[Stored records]
☆ ☆ ☆ ☆ ☆

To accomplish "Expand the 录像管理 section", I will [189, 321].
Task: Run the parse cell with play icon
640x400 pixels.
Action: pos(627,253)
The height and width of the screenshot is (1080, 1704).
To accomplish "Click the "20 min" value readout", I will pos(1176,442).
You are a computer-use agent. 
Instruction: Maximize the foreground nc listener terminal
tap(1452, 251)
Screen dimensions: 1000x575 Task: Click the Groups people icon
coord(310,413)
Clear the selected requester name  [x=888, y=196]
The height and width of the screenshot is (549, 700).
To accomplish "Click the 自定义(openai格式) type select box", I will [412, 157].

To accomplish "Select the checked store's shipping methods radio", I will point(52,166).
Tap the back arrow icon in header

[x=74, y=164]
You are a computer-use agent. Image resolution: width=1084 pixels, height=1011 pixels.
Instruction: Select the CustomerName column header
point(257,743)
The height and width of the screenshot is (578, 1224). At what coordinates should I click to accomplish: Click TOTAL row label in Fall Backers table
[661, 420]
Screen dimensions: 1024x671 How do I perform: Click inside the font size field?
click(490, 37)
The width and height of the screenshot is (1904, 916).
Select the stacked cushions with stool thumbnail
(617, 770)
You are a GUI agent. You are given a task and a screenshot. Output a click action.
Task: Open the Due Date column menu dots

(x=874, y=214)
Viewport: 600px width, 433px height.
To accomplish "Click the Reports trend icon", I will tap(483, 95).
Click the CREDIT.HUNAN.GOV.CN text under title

☆ ☆ ☆ ☆ ☆

[TASK STATEMENT]
Only a number is wanted here: the count of lines above that contain the word "computer".

[EXERCISE RESPONSE]
2